Bazaar no backstage da Triya, minutos antes de o desfile começar - Foto: Paulo Reis
Bazaar no backstage da Triya, minutos antes de o desfile começar – Foto: Paulo Reis


Por Sylvain Justum

Em clima glam rock e new wave, a Triya quer falar da força da mulher de hoje, mas é na estética dos anos 1970 e 1980 que reside a alma de seu verão 2014. Pense em David Bowie na pele de Ziggy Stardust e nos clipes de Duran Duran na fase Girls on Film – trilha do desfile, inclusive.

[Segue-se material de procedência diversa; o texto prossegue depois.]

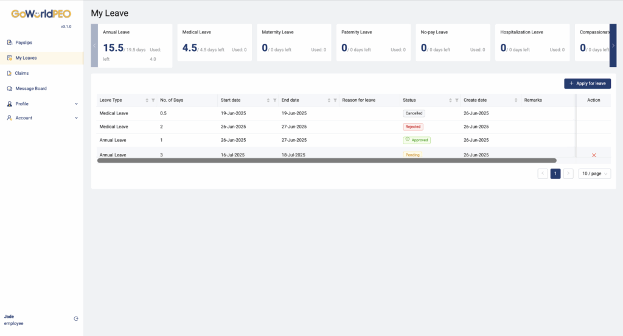Screen dimensions: 623x336
Task: Sort by Start date column
Action: [268, 100]
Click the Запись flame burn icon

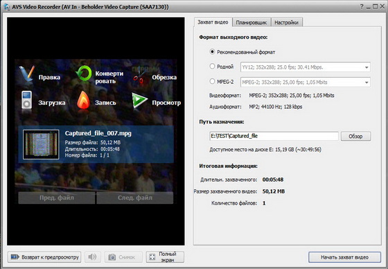click(83, 101)
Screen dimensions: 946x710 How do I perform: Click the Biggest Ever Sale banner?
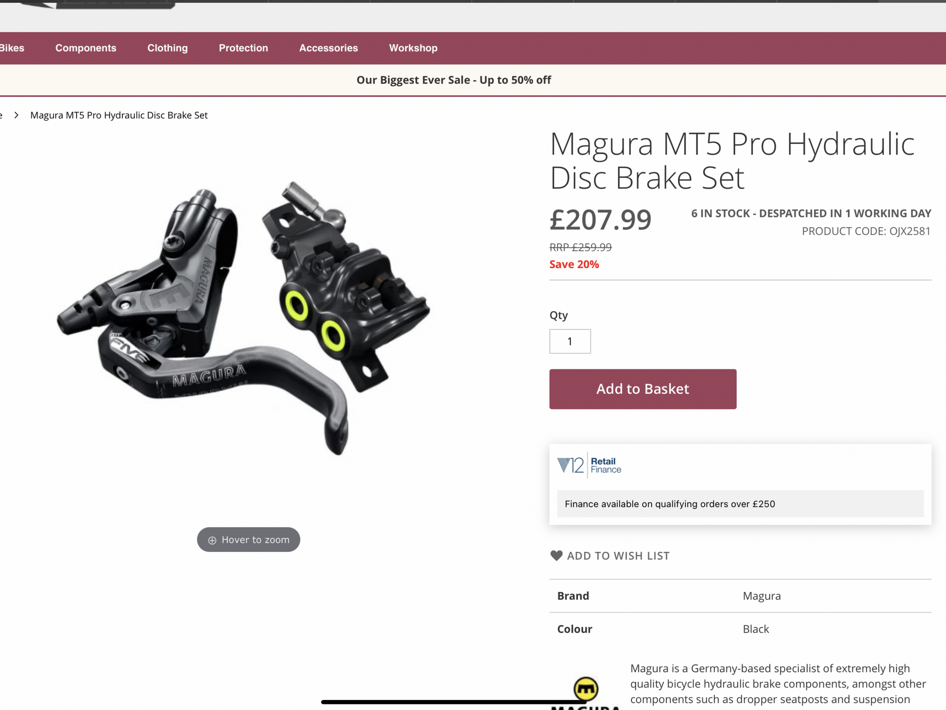pyautogui.click(x=454, y=80)
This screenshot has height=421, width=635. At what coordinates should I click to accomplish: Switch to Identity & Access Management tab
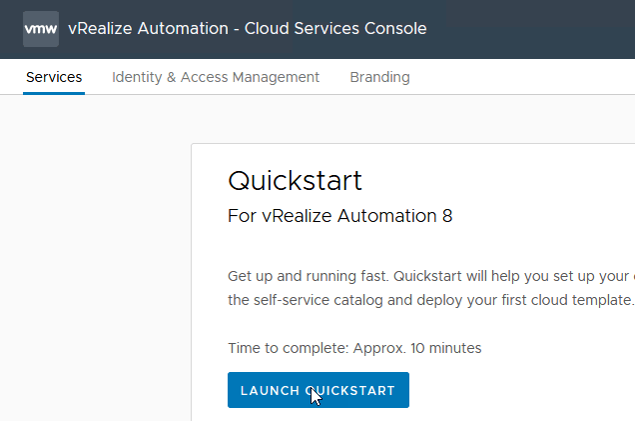pyautogui.click(x=216, y=77)
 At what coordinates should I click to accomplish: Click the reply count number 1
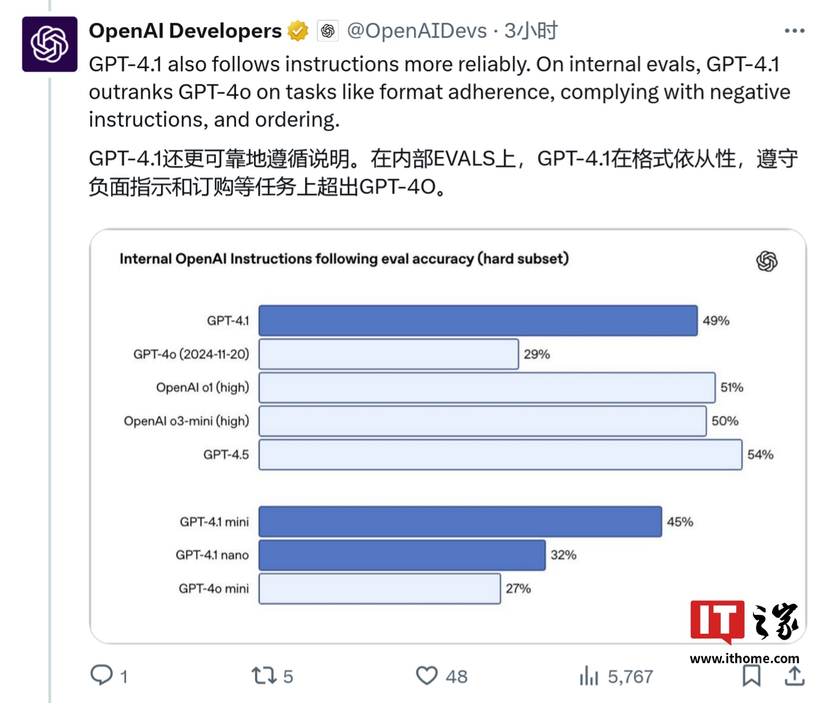pyautogui.click(x=124, y=676)
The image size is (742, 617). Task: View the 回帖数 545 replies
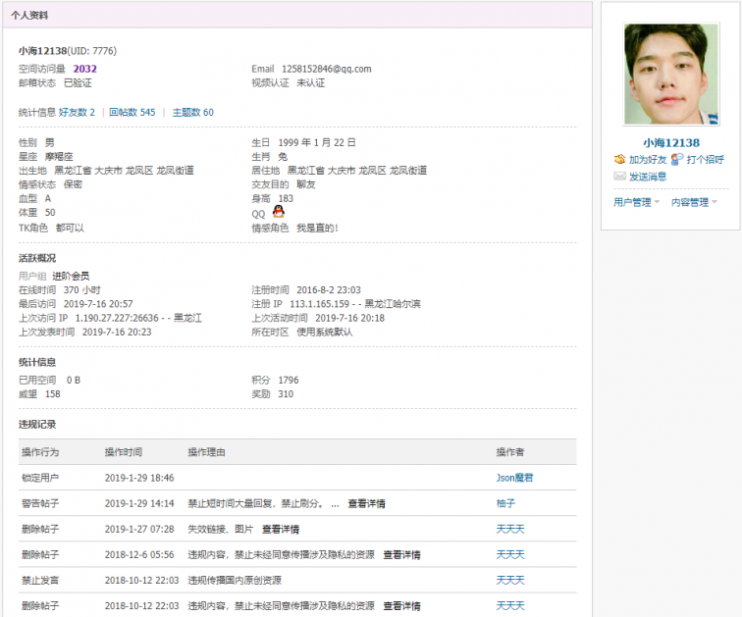point(132,113)
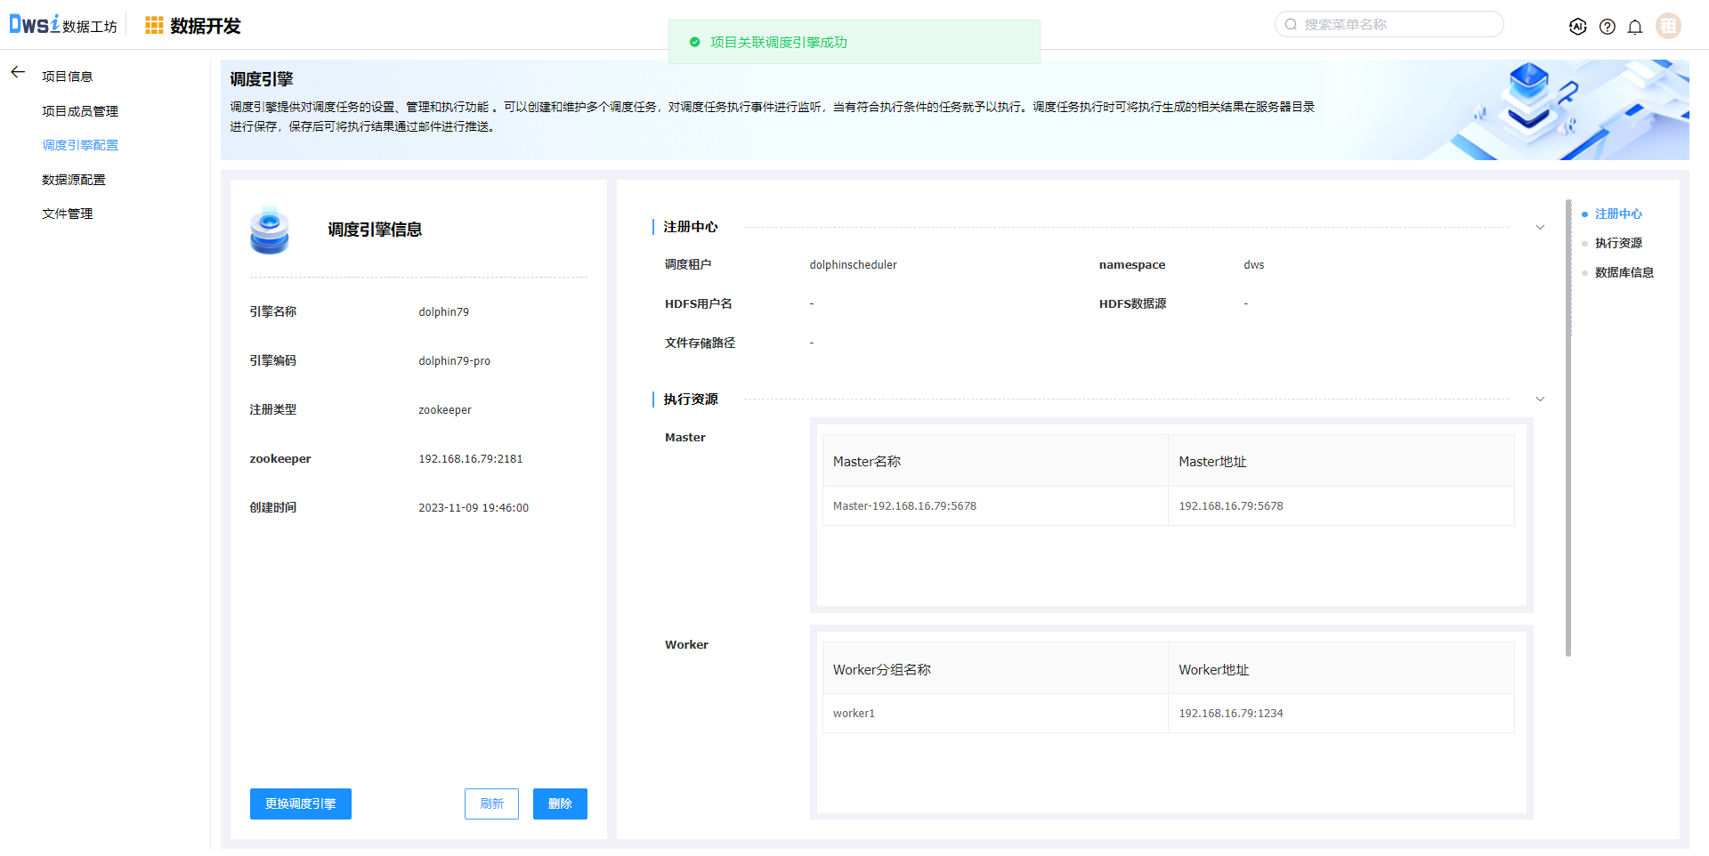The width and height of the screenshot is (1709, 856).
Task: Jump to 数据库信息 anchor link
Action: pos(1624,272)

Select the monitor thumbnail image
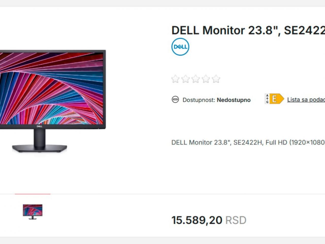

Com pitadas artsy na estamparia, a grife paulistana decora seu beachwear com as rosas de M.C. Escher – em prints enormes nos maiôs e em formato de brinco de acrílico – e os lábios de Linder Sterling – nas hot pants e nos cropped tops, além de brincos e anéis. Da fotografia de Helmut Newton, resgata o culto ao corpo, com a atitude de femme fatale, amarrações de corselet nas costas das calcinhas e tops, além de vazados gráficos localizados para matar. O top tomara que caia de metal de Micheli Provensi, no molde de seios nus, é pura provocação.

O clima todo é meio kitsch, com cores berrantes, efeitos holográficos e refletivos e construções rebuscadas, nem sempre de fácil digestão. Os caftãs são ótimos, em especial o trompe l’oeil de Alicia Kuczman, que reproduz o corpo nu feminino, com direito a mãozinha na cintura e tudo.

Uma piscadela surrealista reforçada pelo olho (de Dalí? Ou grego, para afastar mau agouro?) que estampa um dos blocos da coleção. Para pisar firme, plataformas altíssimas, de verniz ou holográficas. Os cabelos arrumados curtinhos deram o toque de classe que faltava para completar a diversão toda.

O look
Caftã branco com estampa de corpo nu na frente, em trompe l´oeil, e costas de tule todinho transparente. Abusado.